No less energy and ingenuity is being spent in solving money-grubbers’ and consumers’ problems than upon socialist construction in the proper sense of the word. Hence derives, in part, the extremely low productivity of social labor. While the state finds itself in continual struggle with the molecular action of these centrifugal forces, the ruling group itself forms the chief reservoir of legal and illegal personal accumulations. Masked as they are with new juridical norms, the petty bourgeois tendencies cannot, of course, be easily determined statistically. But their actual predominance in economic life is proven primarily by the “socialist” bureaucracy itself, that flagrant contradictio in adjecto, that monstrous and continually growing social distortion, which in turn becomes the source of malignant growths in society.
The new constitution – wholly founded, as we shall see, upon an identification of the bureaucracy with the state, and the state with the people – says: “ . . . the state property – that is, the possessions of the whole people.” This identification is the fundamental sophism of the official doctrine. It is perfectly true that Marxists, beginning with Marx himself, have employed in relation to the workers’ state the terms state, national and socialist property as simple synonyms. On a large historic scale, such a mode of speech involves no special inconveniences. But it becomes the source of crude mistakes, and of downright deceit, when applied to the first and still unassured stages of the development of a new society, and one moreover isolated and economically lagging behind the capitalist countries.
In order to become social, private property must as inevitably pass through the state stage as the caterpillar in order to become a butterfly must pass through the pupal stage. But the pupa is not a butterfly. Myriads of pupae perish without ever becoming butterflies. State property becomes the property of “the whole people” only to the degree that social privilege and differentiation disappear, and therewith the necessity of the state. In other words: state property is converted into socialist property in proportion as it ceases to be state property. And the contrary is true: the higher the Soviet state rises above the people, and the more fiercely it opposes itself as the guardian of property to the people as its squanderer, the more obviously does it testify against the socialist character of this state property.

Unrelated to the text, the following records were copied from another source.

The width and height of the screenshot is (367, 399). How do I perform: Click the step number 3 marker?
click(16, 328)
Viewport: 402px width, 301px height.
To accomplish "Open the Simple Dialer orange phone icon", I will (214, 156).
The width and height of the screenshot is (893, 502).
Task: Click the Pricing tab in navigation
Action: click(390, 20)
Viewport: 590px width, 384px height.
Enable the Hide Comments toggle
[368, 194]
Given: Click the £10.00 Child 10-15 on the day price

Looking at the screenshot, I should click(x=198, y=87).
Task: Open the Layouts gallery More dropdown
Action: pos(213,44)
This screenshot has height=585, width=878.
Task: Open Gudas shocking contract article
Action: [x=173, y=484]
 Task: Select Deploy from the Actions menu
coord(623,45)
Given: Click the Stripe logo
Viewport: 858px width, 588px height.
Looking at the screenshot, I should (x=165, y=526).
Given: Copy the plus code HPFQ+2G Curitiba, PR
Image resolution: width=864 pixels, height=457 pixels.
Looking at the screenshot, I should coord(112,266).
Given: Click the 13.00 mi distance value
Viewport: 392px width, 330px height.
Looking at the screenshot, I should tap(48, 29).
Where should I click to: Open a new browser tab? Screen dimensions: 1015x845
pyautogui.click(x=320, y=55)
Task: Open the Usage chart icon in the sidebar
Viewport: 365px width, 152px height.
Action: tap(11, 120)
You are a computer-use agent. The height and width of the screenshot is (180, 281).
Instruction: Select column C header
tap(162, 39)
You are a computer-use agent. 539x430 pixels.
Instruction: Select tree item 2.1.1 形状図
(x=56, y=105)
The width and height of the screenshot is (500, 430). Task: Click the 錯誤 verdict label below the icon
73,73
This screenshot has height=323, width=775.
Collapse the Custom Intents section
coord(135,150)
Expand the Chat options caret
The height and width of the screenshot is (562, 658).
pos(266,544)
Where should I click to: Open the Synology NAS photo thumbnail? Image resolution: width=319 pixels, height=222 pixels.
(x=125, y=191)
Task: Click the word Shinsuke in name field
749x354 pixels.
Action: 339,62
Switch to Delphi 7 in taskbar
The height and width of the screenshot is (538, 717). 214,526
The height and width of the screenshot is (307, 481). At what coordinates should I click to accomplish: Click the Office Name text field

“We are still far from the complete abolition of classes,” confesses the official press, referring to the still existing differentiation of city and country, intellectual and physical labor. This purely academic acknowledgment has the advantage that it permits a concealment of the income of the bureaucracy under the honorable title of “intellectual” labor. The “friends” – to whom Plato is much dearer than the truth – also confine themselves to an academic admission of survivals of the old inequality. In reality, these much put-upon “survivals” are completely inadequate to explain the Soviet reality. If the differences between city and country have been mitigated in certain respects, in others they have been considerably deepened, thanks to the extraordinarily swift growth of cities and city culture – that is, of comforts for an urban minority. The social distance between physical and intellectual labor, notwithstanding the filling out of the scientific cadres by newcomers from below, has increased, not decreased, during recent years. The thousand-year-old caste barriers defining the life of every man on all sides – the polished urbanite and the uncouth muzhik, the wizard of science and the day laborer – have not just been preserved from the past in a more or less softened form, but have to a considerable degree been born anew, and are assuming a more and more defiant character.
The notorious slogan: “The cadres decide everything”, characterizes the nature of Soviet society far more frankly than Stalin himself would wish. The cadres are in their very essence the organs of domination and command. A cult of “cadres” means above all a cult of bureaucracy, of officialdom, an aristocracy of technique. In the matter of playing up and developing cadres, as in other matters, the soviet regime still finds itself compelled to solve problems which the advanced bourgeoisie solved long ago in its own countries. But since the soviet cadres come forward under a socialist banner, they demand an almost divine veneration and a continually rising salary. The development of “socialist” cadres is thus accompanied by a rebirth of bourgeois inequality.
From the point of view of property in the means of production, the differences between a marshal and a servant girl, the head of a trust and a day laborer, the son of a people’s commissar and a homeless child, seem not to exist at all. Nevertheless, the former occupy lordly apartments, enjoy several summer homes in various parts of the country, have the best automobiles at their disposal, and have long ago forgotten how to shine their own shoes. The latter live in wooden barracks often without partitions, lead a half-hungry existence, and do not shine their own shoes only because they go barefoot. To the bureaucrat this difference does not seem worthy of attention. To the day laborer, however, it seems, not without reason, very essential.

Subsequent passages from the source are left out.